Gerd Mühlmann, 54, Lagerarbeiter, vier Kinder, seit 1 Jahr arbeitslos. Die Firma, für die er arbeitete, stellte Kartons her. Sie ist pleite. Er rechnet mir vor: Sein ältester Sohn ist 22 und auch arbeitslos. Er selbst bekommt 350 Mark Unterstützung, seine Frau 400 Mark Rente, sein Sohn 350, und dann haben sie noch Kindergeld, drei mal 90, sind 270 Mark. Macht für die fünfköpfige Familie 1320 Mark im Monat. »Da wär ich doch lieber drüben geblieben«, ist sein trockener Kommentar.
Annett Sander, 20, Schlachthof-Verarbeiterin. Noch hat sie Arbeit. Aber sie hat Angst, viele sind schon »auf Null gesetzt«.
10 Jahre Mauerfall
Im Sommer 1998 reiste ich noch einmal durch die sogenannten neuen Bundesländer, um ein mögliches Projekt für unsere Fotografengruppe Bilderberg zu sichten: 10 Jahre nach dem Mauerfall.

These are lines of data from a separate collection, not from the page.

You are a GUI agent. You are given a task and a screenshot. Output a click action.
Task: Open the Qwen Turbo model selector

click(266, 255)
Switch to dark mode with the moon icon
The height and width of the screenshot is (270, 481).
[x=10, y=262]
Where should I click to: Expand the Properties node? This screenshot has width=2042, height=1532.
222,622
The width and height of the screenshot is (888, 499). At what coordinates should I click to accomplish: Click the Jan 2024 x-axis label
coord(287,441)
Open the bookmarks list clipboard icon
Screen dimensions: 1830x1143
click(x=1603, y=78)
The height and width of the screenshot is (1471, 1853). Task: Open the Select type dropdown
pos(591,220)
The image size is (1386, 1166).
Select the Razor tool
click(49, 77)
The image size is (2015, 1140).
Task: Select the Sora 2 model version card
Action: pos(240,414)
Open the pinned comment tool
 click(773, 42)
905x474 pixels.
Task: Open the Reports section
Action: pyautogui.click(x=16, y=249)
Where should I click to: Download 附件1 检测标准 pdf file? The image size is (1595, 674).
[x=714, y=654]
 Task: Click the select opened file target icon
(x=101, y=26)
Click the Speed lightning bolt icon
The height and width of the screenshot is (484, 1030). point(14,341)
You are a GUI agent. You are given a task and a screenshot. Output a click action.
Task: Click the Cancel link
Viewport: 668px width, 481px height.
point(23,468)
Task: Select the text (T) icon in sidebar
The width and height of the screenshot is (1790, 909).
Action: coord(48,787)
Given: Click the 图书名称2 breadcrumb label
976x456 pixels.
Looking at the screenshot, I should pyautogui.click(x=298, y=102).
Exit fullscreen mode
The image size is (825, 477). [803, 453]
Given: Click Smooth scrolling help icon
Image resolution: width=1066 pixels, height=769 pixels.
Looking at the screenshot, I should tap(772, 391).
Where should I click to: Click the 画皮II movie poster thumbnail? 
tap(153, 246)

Im Vergleich zu den Jahren der Wende fiel es mir sehr schwer, einen Zugang zu finden. Als ob das Besondere, die Identität verloren zu gehen drohte: Die Fußgängerzonen der Städte waren in der Zwischenezeit mit den gleichen Steinen gepflastert wie im Westen, die Parkplätze der Lidl-Märkte sahen genauso aus, und das Licht der Shell-Tankstellen leuchtete in der Nacht in den selben Farben wie in den alten Bundesländern.